■ KUTIPAN DOKUMEN
────────────────

Tugas pokok kedua badan itu menyiapkan tata pemerintahan, tata hukum, dan tata ekonomi seandainya Indonesia merdeka di kemudian hari. Selama kurun persiapan itu, dan hari-hari menjelang proklamasi kemerdekaan, Gedung Pancasila menjadi saksi bagaimana para pendiri bangsa bersidang menyiapkan dan menyepakati dasar-dasar kemerdekaan Indonesia.

Hatta, dalam Bung Hatta Menjawab (1978), mengatakan seandainya pada 15 Agustus 1945 para pemuda tidak menculik Sukarno dan dirinya, yang berposisi sebagai Ketua dan Wakil Ketua PPKI, kemungkinan besar proklamasi kemerdekaan akan dilakukan di gedung Chuoo Sangi In, bukan di rumah Sukarno, Jalan Pegangsaan Timur No.56.

Infografik HL Hari Pancasila

Memanfaatkan Gedung Pancasila

Setelah Indonesia merdeka, ruang depan Gedung Pancasila pernah ditempati Sekretariat Akademi Dinas Luar Negeri yang berdiri pada 1949. Pemerintah resmi menyerahkan gedung ini kepada Departemen Luar Negeri (Deplu) pada awal 1950. Selanjutnya, Gedung Pancasila sempat digunakan untuk mendidik calon-calon diplomat Indonesia.

Menjelang Konferensi Asia-Afrika tahun 1955, Gedung Pancasila menjadi Sekretariat Bersama Konferensi yang diketuai Deplu, dengan para anggota yang terdiri dari Duta Besar Burma, India, Pakistan, dan Sri Lanka di Jakarta. Gedung ini juga kerap menjadi sasaran unjuk rasa massa terkait isu-isu luar negeri. Seperti saat serangan Israel, Inggris, Perancis ke Mesir dan aksi menentang komunis pasca-G30S 1965.

Pada 11 Agustus 1966, gedung ini menjadi saksi penandatanganan kesepakatan damai Indonesia-Malaysia. Kesepakatan ini menjadi penanda berakhirnya politik konfrontasi “Ganyang Malaysia” era Sukarno.

────────────────

■ INFORMASI YANG DIBERIKAN
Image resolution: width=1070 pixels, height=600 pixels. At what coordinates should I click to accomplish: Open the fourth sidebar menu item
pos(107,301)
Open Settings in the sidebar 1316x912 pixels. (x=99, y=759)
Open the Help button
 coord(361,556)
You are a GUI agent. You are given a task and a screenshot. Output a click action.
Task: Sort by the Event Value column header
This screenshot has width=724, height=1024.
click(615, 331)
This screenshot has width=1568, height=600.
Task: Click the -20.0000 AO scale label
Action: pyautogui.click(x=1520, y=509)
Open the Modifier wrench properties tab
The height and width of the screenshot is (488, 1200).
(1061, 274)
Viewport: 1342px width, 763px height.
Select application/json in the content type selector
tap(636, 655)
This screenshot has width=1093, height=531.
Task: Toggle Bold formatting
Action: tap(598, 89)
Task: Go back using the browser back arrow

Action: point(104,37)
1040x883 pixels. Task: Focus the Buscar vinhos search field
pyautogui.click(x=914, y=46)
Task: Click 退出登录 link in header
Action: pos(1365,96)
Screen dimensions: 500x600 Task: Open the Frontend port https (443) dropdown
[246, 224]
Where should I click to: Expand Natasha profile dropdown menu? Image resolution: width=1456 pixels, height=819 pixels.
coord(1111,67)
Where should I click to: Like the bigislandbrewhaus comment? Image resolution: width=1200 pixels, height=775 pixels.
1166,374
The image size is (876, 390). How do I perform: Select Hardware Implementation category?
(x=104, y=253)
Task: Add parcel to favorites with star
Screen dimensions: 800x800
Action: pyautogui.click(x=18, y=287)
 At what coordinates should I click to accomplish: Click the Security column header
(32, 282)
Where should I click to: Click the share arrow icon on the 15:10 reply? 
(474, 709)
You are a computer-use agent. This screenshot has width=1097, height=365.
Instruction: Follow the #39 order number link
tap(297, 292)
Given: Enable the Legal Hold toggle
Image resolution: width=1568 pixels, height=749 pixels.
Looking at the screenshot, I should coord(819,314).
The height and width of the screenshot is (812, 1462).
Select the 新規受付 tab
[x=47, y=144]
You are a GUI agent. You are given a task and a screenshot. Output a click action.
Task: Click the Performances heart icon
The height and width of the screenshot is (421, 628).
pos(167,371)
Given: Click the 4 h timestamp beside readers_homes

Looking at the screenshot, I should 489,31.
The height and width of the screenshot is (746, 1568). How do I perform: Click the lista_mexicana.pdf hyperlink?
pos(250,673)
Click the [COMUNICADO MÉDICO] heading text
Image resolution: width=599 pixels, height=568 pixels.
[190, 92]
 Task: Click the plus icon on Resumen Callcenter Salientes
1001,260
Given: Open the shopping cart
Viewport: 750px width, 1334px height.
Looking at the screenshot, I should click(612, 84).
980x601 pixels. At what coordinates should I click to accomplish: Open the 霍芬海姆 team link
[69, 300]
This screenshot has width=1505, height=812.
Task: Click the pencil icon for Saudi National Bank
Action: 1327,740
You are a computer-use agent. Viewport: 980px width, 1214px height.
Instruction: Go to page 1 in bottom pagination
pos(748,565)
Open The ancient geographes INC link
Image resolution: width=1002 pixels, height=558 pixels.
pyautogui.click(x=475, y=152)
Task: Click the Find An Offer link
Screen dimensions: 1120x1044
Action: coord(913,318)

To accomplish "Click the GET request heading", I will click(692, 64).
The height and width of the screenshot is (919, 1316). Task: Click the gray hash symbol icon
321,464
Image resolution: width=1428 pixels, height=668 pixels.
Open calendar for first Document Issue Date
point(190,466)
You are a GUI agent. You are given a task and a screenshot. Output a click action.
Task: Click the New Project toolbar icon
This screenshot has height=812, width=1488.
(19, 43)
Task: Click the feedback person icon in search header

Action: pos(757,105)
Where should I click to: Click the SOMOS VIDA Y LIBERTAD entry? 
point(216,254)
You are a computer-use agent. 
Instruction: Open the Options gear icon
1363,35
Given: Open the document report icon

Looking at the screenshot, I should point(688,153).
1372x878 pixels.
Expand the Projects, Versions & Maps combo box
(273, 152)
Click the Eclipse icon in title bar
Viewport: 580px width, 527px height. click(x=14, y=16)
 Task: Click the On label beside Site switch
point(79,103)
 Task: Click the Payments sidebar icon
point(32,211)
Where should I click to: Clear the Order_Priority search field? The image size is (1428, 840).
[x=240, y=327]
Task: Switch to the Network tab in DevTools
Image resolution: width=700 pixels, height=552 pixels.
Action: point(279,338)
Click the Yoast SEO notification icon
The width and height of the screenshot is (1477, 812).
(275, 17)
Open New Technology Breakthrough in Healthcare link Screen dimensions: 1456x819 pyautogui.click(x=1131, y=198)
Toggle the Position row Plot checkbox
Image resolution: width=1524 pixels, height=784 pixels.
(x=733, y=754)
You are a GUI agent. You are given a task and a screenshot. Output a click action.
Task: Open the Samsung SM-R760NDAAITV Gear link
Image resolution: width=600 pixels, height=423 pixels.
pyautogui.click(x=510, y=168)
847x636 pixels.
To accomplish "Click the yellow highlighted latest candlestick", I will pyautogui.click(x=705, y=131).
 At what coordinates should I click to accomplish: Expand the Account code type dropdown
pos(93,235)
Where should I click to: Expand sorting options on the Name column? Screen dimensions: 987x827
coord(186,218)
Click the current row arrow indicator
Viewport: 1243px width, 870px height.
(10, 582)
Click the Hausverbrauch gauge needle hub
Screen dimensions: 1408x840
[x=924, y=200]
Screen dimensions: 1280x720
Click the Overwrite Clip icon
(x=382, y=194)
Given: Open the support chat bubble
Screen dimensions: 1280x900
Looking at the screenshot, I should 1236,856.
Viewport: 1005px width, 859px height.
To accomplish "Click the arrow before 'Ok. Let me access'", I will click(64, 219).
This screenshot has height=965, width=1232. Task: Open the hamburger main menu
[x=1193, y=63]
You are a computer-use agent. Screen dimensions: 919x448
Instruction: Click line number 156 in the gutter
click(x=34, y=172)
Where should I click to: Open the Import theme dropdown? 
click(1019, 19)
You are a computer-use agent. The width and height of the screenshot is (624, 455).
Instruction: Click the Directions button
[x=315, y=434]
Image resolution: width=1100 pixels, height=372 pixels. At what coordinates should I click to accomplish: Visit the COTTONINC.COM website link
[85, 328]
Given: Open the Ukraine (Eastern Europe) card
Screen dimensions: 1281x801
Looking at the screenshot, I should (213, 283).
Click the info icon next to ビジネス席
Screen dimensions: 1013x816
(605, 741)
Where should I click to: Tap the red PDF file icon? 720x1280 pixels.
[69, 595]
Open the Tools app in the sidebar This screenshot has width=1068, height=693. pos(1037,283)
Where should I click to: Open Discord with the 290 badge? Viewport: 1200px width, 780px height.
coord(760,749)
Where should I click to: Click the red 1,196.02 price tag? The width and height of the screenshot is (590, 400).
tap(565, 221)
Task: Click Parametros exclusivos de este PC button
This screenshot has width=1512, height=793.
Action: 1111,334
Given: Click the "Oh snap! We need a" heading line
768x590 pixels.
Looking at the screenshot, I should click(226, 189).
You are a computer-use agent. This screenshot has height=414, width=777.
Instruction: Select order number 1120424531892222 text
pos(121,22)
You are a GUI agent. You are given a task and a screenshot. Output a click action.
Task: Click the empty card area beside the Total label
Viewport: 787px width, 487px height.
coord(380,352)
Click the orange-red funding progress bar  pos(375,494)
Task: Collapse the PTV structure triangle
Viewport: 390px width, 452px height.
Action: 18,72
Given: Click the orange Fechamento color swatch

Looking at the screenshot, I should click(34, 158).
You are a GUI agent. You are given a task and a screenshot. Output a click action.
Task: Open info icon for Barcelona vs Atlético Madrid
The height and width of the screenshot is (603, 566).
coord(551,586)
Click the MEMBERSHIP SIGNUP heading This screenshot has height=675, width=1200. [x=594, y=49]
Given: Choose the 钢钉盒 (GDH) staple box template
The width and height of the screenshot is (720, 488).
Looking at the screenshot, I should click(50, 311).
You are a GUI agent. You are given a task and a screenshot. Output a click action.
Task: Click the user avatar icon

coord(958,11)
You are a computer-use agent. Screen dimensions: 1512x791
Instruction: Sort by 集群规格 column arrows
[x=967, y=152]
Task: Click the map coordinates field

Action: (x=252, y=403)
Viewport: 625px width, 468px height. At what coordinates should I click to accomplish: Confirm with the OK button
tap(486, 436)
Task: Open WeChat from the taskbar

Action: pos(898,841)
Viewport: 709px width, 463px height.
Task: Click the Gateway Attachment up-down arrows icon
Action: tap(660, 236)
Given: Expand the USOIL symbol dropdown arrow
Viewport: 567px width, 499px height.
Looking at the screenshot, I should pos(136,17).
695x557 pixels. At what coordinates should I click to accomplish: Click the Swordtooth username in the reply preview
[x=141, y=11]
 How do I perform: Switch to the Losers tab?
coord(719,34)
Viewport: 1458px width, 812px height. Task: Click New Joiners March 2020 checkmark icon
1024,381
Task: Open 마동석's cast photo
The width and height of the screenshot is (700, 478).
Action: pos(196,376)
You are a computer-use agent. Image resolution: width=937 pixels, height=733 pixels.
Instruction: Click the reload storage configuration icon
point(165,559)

────────────────

■ PETUNJUK PENGERJAAN
- a) Menurut kutipan dokumen, kapan pemerintah secara resmi menyerahkan Gedung Pancasila kepada Departemen Luar Negeri?
- b) Tentukan apakah setiap pernyataan berikut sesuai dengan kutipan dokumen, lalu jawab ya atau tidak disertai kata-kata penentu yang dikutip persis dari teks.
(i) Sekretariat Akademi Dinas Luar Negeri berdiri pada 1949.
(ii) Sekretariat Bersama Konferensi Asia-Afrika diketuai oleh Duta Besar India.
(iii) Kesepakatan damai Indonesia-Malaysia ditandatangani di Gedung Pancasila pada 11 Agustus 1966.
- c) Sebutkan semua negara yang duta besarnya di Jakarta menjadi anggota Sekretariat Bersama Konferensi menurut kutipan dokumen.

■ KUNCI JAWABAN
- a) Pemerintah menyerahkannya pada awal 1950.

- b)
(i) Ya: "Sekretariat Akademi Dinas Luar Negeri yang berdiri pada 1949"
(ii) Tidak: "Sekretariat Bersama Konferensi yang diketuai Deplu"
(iii) Ya: "Pada 11 Agustus 1966, gedung ini menjadi saksi penandatanganan kesepakatan damai Indonesia-Malaysia"

- c) Burma, India, Pakistan, dan Sri Lanka.